The goal of the project is the production of an 8 × 8 element array on an ellipsoidal surface as a demonstration of the manufacturing process. The subcontractor on the project will be the University of South Florida, which was part of the project that developed the 2016 3D-printed phased array antenna. The university will again support the design, simulation and testing of the antennas for the current conformal array project.

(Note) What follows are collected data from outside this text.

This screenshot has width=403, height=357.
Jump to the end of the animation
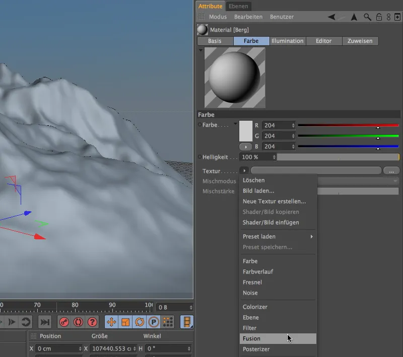point(45,322)
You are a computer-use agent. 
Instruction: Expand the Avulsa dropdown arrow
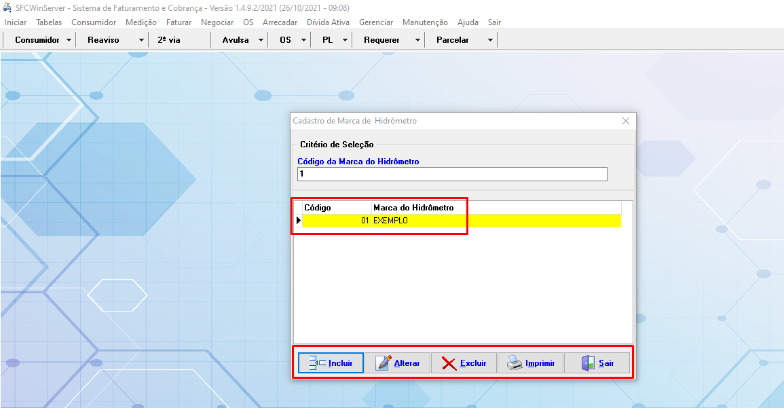coord(261,40)
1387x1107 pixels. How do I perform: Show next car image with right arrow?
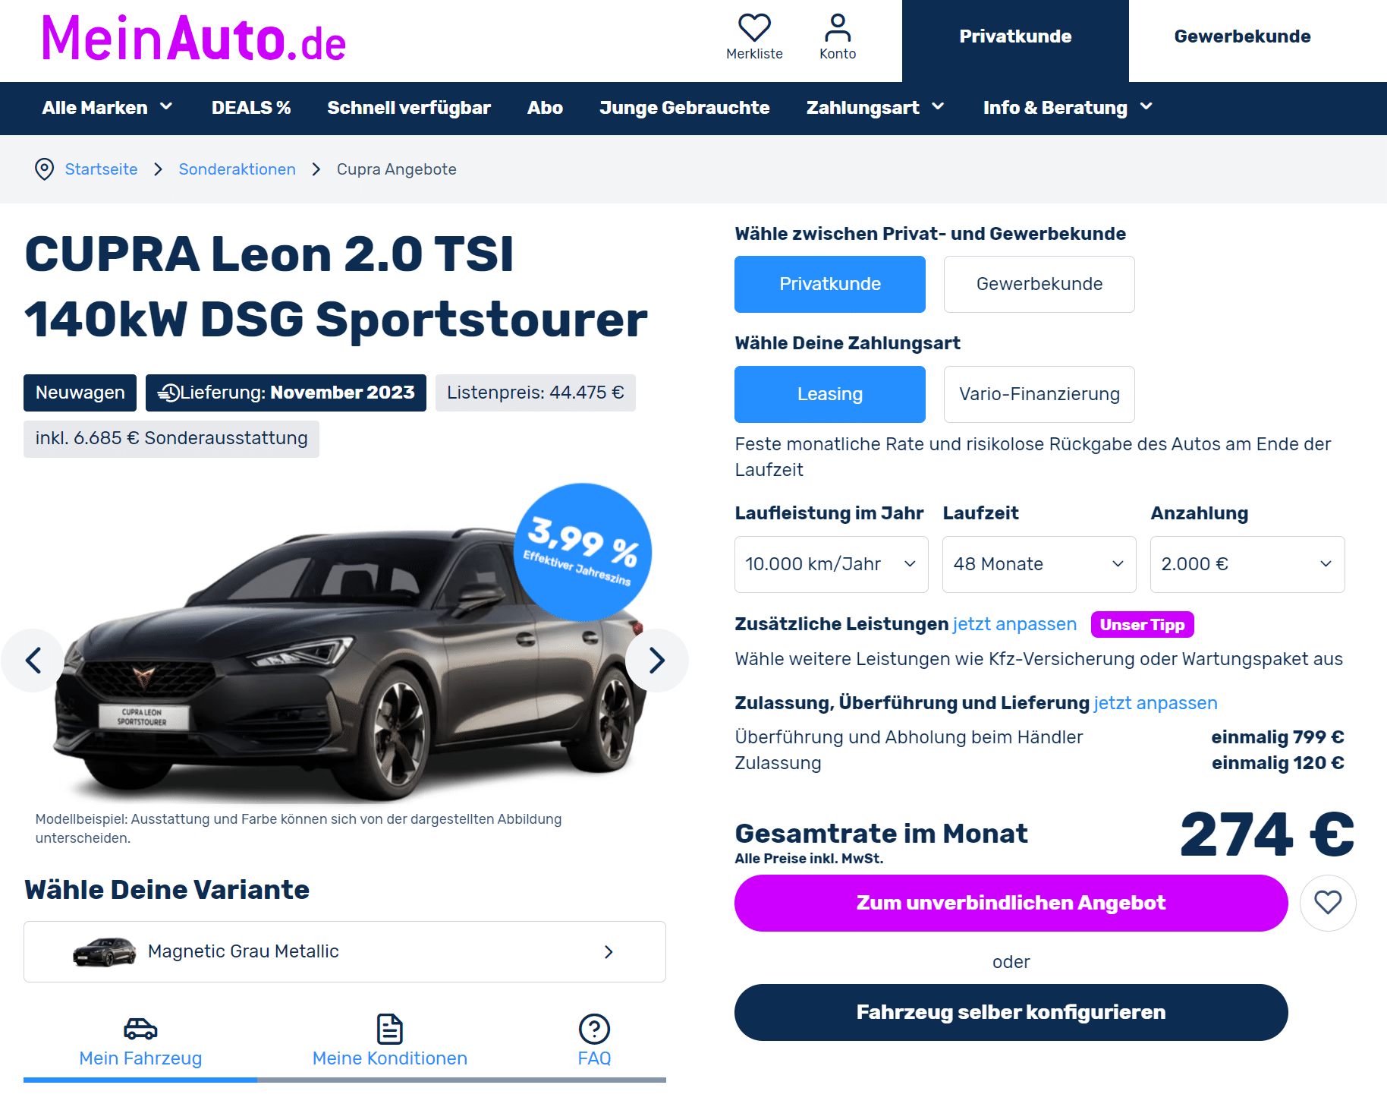coord(657,661)
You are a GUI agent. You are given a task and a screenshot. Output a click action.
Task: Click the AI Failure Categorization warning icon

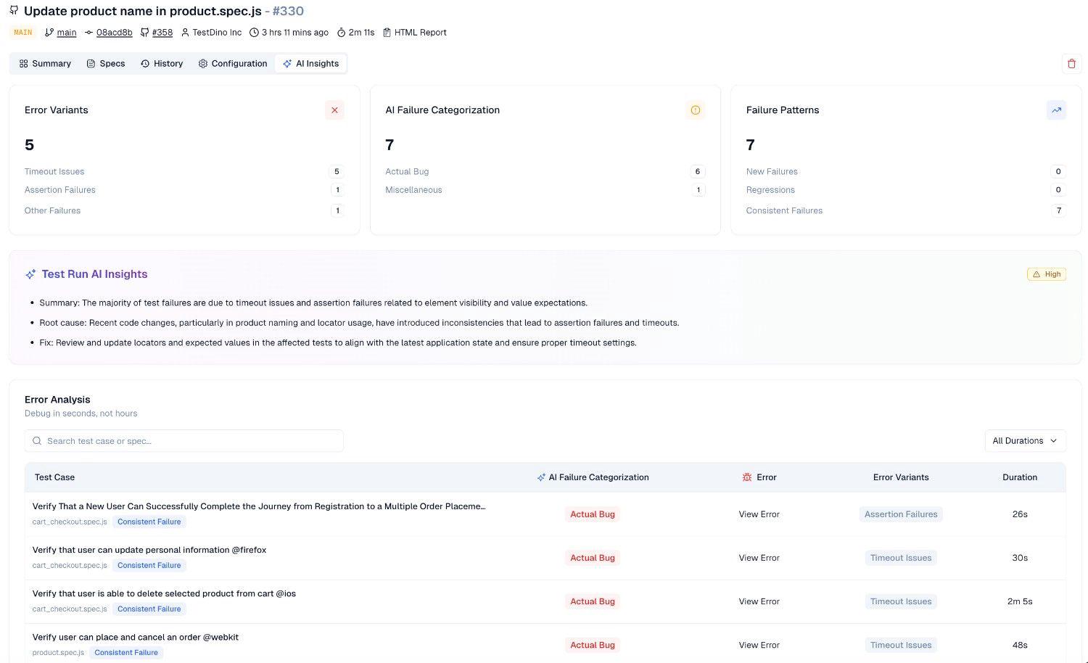click(x=695, y=110)
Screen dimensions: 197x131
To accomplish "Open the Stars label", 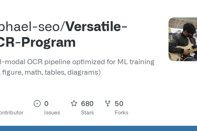I will tap(87, 113).
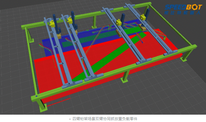The image size is (206, 122).
Task: Click the caption text 四臂桁架场景双臂协同抓放重负载零件
Action: (105, 119)
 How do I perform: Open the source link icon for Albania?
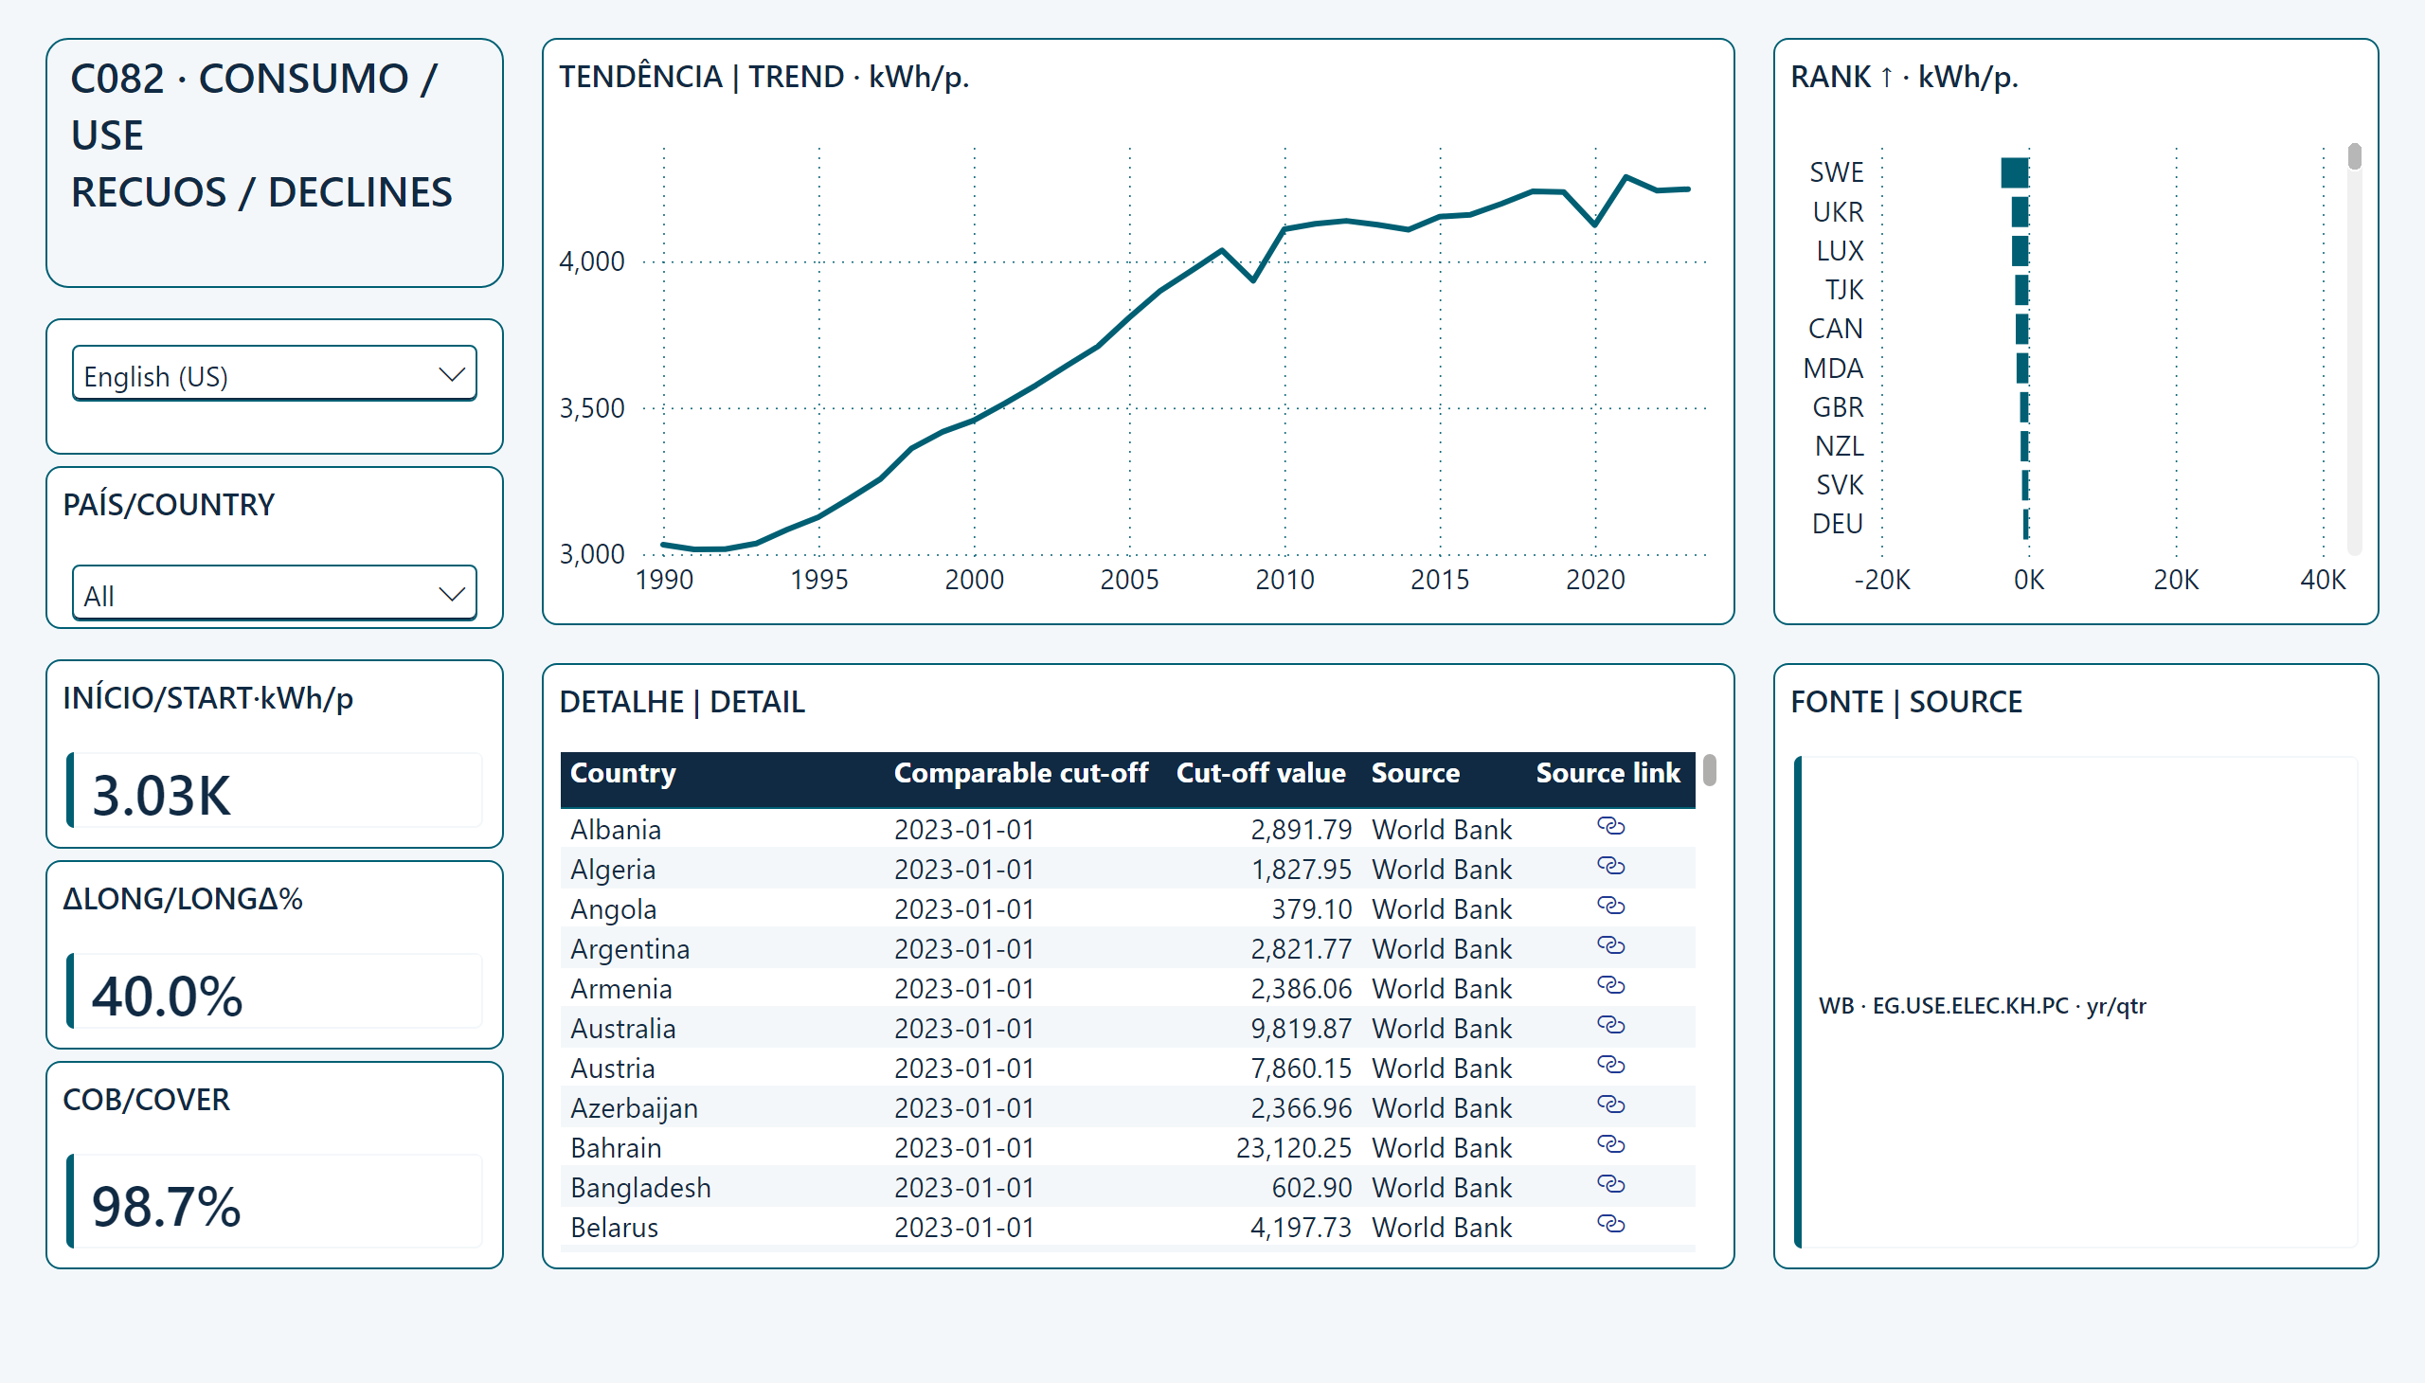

nScrypt’s Direct Digital Manufacturing platform, Factory in a Tool (FiT), integrates multiple tool heads, including nScrypt’s nFD for material extrusion, SmartPump for micro-dispensing, nMill for micro-milling, and nPnP for pick and place of electronic components. The tool heads are placed on a high-precision linear motion gantry (offering up to 10 nanometer resolution, 500 nanometer repeatability and 1 micron accuracy) and accompanied by multiple cameras for automated inspection and computer vision routines. They are also accompanied by a point laser height sensor for mapping surfaces, allowing for conformal printing or micro-dispensing onto objects.

Due to the picolitre volumetric flow control of the SmartPump, the precision deposition of the nFD extruder, and the ±1.0 micron accuracy and ±0.5 micron repeatability of the motion platform, nScrypt’s platform repeatably produces conductive and dielectric features to high tolerances. Combining these processes and capabilities into a single platform enables the manufacture of complex structural electronics at the press of a button.

Using this technology, future electronics could offer reduced size, weight and cost by eliminating the wiring harness, box and PCB and integrating the electronics into the structure, the company says.